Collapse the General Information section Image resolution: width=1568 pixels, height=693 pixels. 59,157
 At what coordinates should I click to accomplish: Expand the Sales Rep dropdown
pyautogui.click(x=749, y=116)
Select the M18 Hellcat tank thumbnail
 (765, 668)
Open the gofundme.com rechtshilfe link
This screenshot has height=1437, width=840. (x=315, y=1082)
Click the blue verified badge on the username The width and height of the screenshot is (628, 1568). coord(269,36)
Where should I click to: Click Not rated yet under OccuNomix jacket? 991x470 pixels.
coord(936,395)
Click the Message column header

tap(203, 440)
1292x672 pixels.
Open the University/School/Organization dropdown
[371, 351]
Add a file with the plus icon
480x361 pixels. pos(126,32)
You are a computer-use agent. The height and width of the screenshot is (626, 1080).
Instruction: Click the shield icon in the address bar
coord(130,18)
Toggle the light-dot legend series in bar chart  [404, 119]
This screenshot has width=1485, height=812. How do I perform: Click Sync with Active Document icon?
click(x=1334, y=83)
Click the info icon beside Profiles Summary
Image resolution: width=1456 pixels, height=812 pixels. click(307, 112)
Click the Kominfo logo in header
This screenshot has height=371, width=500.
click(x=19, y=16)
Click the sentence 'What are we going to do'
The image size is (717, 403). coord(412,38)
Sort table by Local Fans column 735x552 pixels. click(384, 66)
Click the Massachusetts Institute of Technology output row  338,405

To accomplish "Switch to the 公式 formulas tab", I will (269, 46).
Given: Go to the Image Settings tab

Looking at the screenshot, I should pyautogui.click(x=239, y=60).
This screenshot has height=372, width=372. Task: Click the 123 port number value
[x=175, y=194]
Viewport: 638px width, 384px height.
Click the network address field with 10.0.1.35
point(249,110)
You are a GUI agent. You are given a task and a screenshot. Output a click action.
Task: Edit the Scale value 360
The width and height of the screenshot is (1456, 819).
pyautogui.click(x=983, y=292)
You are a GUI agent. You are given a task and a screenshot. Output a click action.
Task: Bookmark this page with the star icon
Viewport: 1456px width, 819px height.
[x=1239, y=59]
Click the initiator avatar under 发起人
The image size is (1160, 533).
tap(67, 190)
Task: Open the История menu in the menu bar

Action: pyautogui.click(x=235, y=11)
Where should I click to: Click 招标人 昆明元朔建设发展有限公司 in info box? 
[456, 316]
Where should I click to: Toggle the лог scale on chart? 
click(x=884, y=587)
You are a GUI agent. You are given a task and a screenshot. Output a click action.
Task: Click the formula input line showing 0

ZIEL DER ÜBUNG ▸ Schreibe sämtliche Zeilen oben Zeichen für Zeichen ab, ohne etwas zu ändern.

AUSGABE ZUR AUFGABE ▸
Collapse the General Information section Image resolution: width=1568 pixels, height=693 pixels. 59,157
 At what coordinates should I click to accomplish: Expand the Sales Rep dropdown
pyautogui.click(x=749, y=116)
Select the M18 Hellcat tank thumbnail
 (765, 668)
Open the gofundme.com rechtshilfe link
This screenshot has height=1437, width=840. (x=315, y=1082)
Click the blue verified badge on the username The width and height of the screenshot is (628, 1568). coord(269,36)
Where should I click to: Click Not rated yet under OccuNomix jacket? 991x470 pixels.
coord(936,395)
Click the Message column header

tap(203, 440)
1292x672 pixels.
Open the University/School/Organization dropdown
[371, 351]
Add a file with the plus icon
480x361 pixels. pos(126,32)
You are a computer-use agent. The height and width of the screenshot is (626, 1080).
Instruction: Click the shield icon in the address bar
coord(130,18)
Toggle the light-dot legend series in bar chart  [404, 119]
This screenshot has width=1485, height=812. How do I perform: Click Sync with Active Document icon?
click(x=1334, y=83)
Click the info icon beside Profiles Summary
Image resolution: width=1456 pixels, height=812 pixels. click(307, 112)
Click the Kominfo logo in header
This screenshot has height=371, width=500.
click(x=19, y=16)
Click the sentence 'What are we going to do'
The image size is (717, 403). coord(412,38)
Sort table by Local Fans column 735x552 pixels. click(384, 66)
Click the Massachusetts Institute of Technology output row  338,405

To accomplish "Switch to the 公式 formulas tab", I will (269, 46).
Given: Go to the Image Settings tab

Looking at the screenshot, I should pyautogui.click(x=239, y=60).
This screenshot has height=372, width=372. Task: Click the 123 port number value
[x=175, y=194]
Viewport: 638px width, 384px height.
Click the network address field with 10.0.1.35
point(249,110)
You are a GUI agent. You are given a task and a screenshot. Output a click action.
Task: Edit the Scale value 360
The width and height of the screenshot is (1456, 819).
pyautogui.click(x=983, y=292)
You are a GUI agent. You are given a task and a screenshot. Output a click action.
Task: Bookmark this page with the star icon
Viewport: 1456px width, 819px height.
[x=1239, y=59]
Click the initiator avatar under 发起人
The image size is (1160, 533).
tap(67, 190)
Task: Open the История menu in the menu bar

Action: pyautogui.click(x=235, y=11)
Where should I click to: Click 招标人 昆明元朔建设发展有限公司 in info box? 
[456, 316]
Where should I click to: Toggle the лог scale on chart? 
click(x=884, y=587)
You are a GUI agent. You are given a task and a screenshot. Output a click action.
Task: Click the formula input line showing 0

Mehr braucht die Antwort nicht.